Saved data entries:
▬▬▬▬▬▬▬▬▬▬

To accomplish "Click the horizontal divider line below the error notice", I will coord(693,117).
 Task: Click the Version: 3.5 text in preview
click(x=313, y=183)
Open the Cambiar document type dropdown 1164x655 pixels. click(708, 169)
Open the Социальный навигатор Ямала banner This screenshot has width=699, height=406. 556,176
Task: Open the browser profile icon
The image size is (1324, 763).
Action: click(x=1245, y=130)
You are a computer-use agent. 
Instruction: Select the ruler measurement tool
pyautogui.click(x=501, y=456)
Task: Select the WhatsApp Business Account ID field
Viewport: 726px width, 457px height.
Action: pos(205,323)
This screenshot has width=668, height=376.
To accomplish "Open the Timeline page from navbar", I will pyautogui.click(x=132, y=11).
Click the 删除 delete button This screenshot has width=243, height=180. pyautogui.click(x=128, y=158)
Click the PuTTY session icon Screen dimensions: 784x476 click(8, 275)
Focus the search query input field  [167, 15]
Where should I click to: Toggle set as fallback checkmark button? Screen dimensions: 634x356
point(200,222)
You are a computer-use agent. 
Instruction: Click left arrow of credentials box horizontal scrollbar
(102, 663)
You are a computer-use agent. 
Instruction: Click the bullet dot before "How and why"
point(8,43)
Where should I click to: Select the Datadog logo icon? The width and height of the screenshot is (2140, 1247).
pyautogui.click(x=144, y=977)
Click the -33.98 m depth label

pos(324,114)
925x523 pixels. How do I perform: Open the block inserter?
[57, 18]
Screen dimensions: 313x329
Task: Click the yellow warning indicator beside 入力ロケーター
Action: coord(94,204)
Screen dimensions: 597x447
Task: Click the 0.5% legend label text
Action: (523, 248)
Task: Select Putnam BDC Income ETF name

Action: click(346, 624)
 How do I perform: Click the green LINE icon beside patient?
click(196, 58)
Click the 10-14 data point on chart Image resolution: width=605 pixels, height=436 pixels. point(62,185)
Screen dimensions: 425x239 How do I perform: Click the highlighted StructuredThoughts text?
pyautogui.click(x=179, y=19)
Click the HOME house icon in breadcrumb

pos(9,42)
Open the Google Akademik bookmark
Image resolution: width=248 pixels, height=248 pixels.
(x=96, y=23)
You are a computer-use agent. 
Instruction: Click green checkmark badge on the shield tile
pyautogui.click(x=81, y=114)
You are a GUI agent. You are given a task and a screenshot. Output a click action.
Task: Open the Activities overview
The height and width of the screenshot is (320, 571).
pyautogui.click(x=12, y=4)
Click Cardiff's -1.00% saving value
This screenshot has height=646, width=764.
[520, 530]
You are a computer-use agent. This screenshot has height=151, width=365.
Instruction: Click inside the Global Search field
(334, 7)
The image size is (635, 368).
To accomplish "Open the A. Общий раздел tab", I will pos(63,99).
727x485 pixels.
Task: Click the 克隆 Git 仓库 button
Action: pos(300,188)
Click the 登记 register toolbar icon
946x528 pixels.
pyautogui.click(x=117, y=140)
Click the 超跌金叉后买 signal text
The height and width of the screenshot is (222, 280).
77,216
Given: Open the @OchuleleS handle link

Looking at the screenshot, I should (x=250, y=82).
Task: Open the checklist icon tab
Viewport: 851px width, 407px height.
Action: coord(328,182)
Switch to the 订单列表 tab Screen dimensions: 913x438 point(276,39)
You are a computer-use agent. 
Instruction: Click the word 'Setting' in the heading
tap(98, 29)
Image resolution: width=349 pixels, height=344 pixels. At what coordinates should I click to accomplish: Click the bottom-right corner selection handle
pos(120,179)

▬▬▬▬▬▬▬▬▬▬

What the task requires: Write the records above out again, exactly as they are.

Exercise result:
To accomplish "Click the horizontal divider line below the error notice", I will coord(693,117).
 Task: Click the Version: 3.5 text in preview
click(x=313, y=183)
Open the Cambiar document type dropdown 1164x655 pixels. click(708, 169)
Open the Социальный навигатор Ямала banner This screenshot has width=699, height=406. 556,176
Task: Open the browser profile icon
The image size is (1324, 763).
Action: click(x=1245, y=130)
You are a computer-use agent. 
Instruction: Select the ruler measurement tool
pyautogui.click(x=501, y=456)
Task: Select the WhatsApp Business Account ID field
Viewport: 726px width, 457px height.
Action: pos(205,323)
This screenshot has width=668, height=376.
To accomplish "Open the Timeline page from navbar", I will pyautogui.click(x=132, y=11).
Click the 删除 delete button This screenshot has width=243, height=180. pyautogui.click(x=128, y=158)
Click the PuTTY session icon Screen dimensions: 784x476 click(8, 275)
Focus the search query input field  [167, 15]
Where should I click to: Toggle set as fallback checkmark button? Screen dimensions: 634x356
point(200,222)
You are a computer-use agent. 
Instruction: Click left arrow of credentials box horizontal scrollbar
(102, 663)
You are a computer-use agent. 
Instruction: Click the bullet dot before "How and why"
point(8,43)
Where should I click to: Select the Datadog logo icon? The width and height of the screenshot is (2140, 1247).
pyautogui.click(x=144, y=977)
Click the -33.98 m depth label

pos(324,114)
925x523 pixels. How do I perform: Open the block inserter?
[57, 18]
Screen dimensions: 313x329
Task: Click the yellow warning indicator beside 入力ロケーター
Action: coord(94,204)
Screen dimensions: 597x447
Task: Click the 0.5% legend label text
Action: (523, 248)
Task: Select Putnam BDC Income ETF name

Action: click(346, 624)
 How do I perform: Click the green LINE icon beside patient?
click(196, 58)
Click the 10-14 data point on chart Image resolution: width=605 pixels, height=436 pixels. point(62,185)
Screen dimensions: 425x239 How do I perform: Click the highlighted StructuredThoughts text?
pyautogui.click(x=179, y=19)
Click the HOME house icon in breadcrumb

pos(9,42)
Open the Google Akademik bookmark
Image resolution: width=248 pixels, height=248 pixels.
(x=96, y=23)
You are a computer-use agent. 
Instruction: Click green checkmark badge on the shield tile
pyautogui.click(x=81, y=114)
You are a GUI agent. You are given a task and a screenshot. Output a click action.
Task: Open the Activities overview
The height and width of the screenshot is (320, 571).
pyautogui.click(x=12, y=4)
Click Cardiff's -1.00% saving value
This screenshot has height=646, width=764.
[520, 530]
You are a computer-use agent. This screenshot has height=151, width=365.
Instruction: Click inside the Global Search field
(334, 7)
The image size is (635, 368).
To accomplish "Open the A. Общий раздел tab", I will pos(63,99).
727x485 pixels.
Task: Click the 克隆 Git 仓库 button
Action: pos(300,188)
Click the 登记 register toolbar icon
946x528 pixels.
pyautogui.click(x=117, y=140)
Click the 超跌金叉后买 signal text
The height and width of the screenshot is (222, 280).
77,216
Given: Open the @OchuleleS handle link

Looking at the screenshot, I should (x=250, y=82).
Task: Open the checklist icon tab
Viewport: 851px width, 407px height.
Action: coord(328,182)
Switch to the 订单列表 tab Screen dimensions: 913x438 point(276,39)
You are a computer-use agent. 
Instruction: Click the word 'Setting' in the heading
tap(98, 29)
Image resolution: width=349 pixels, height=344 pixels. At what coordinates should I click to accomplish: Click the bottom-right corner selection handle
pos(120,179)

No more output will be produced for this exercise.